Selected text:
Jackson said that Apple, with a market capitalization of approximately $2.8 trillion, making it the most valuable publicly traded company globally, hopes to show a way forward that can apply to other businesses.

(Photo: Trac Vu on Unsplash)

Apple CEO Tim Cook has set the tone, according to Jackson. "I want to do it in a way that other businesses can say this isn't because they’re Apple," she said. "It's because they understand how to make clean energy and recyclable materials work in the manufacturing chains and drive emissions down."

Apple has been at the forefront among large U.S. firms in pushing for stricter public environmental policies. In September, it endorsed legislation in California that require companies to report on their greenhouse gas emissions, even though some state trade groups opposed the idea.

Under the leadership of Jackson, formerly the head of the U.S. Environmental Protection Agency, Apple was also an early supporter of federal regulations to require companies to disclose emissions from their value chains.

Parts of the exercise:
a – Name every person mentioned in the article on Apple's environmental policy.
b – Continue the article on Apple's environmental policy from its last sentence.

Data:
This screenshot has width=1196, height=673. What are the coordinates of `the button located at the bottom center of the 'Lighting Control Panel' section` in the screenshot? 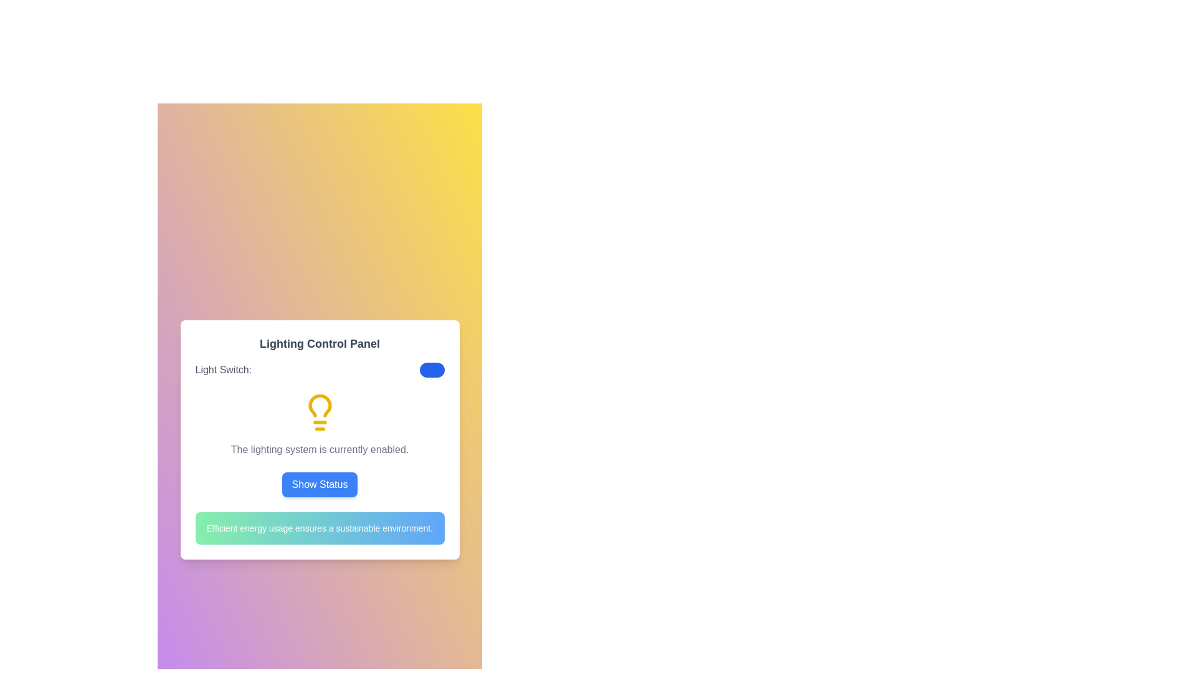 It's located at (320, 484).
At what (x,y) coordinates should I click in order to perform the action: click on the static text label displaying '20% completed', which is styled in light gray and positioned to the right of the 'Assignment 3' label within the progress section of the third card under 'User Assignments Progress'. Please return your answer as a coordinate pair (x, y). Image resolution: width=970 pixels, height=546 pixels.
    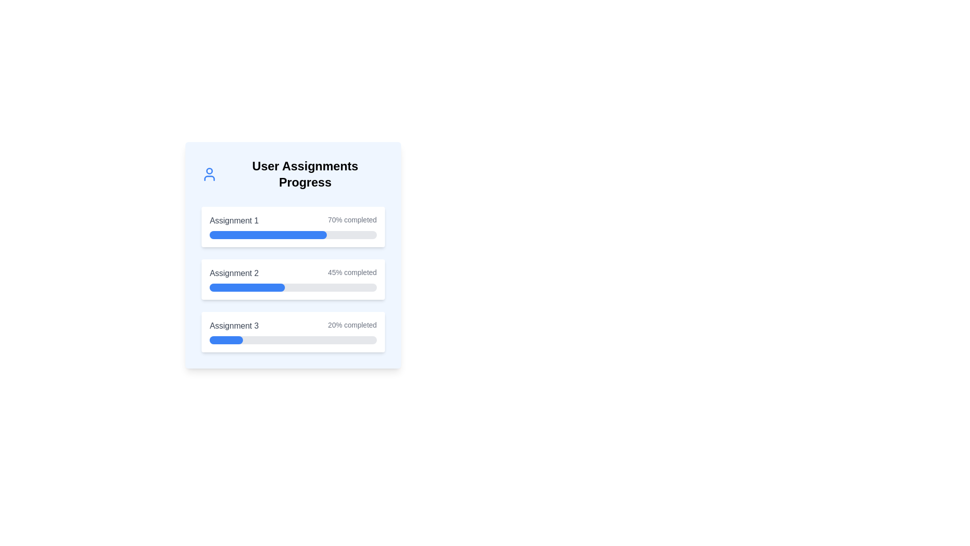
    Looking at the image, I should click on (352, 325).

Answer set:
a – Jackson, Tim Cook, Trac Vu

b –
Many other executives from large U.S. companies against the idea, which has not been finalized by securities regulators. Critics say it is easier for a tech company like Apple to meet such goals than it would be for firms in more energy-intensive industries.

Jackson also nodded at the challenges of figuring out and reporting supply-chain details. "Even making the windmills to generate renewable energy has a carbon footprint, and so you have to account for that," she said.

For a recent model of Apple Watch, Apple has cut 78% of its carbon footprint but not some 8 kilograms of emissions for each device. "We just right now don't have the ability to take care" of that, which includes the environmental impact of transportation and logistics.

She also mentioned that Apple is working with smaller processing companies to recycle rare earths and other materials. "That's somewhere Apple can invest and then help to scale and bring other businesses along," she explained.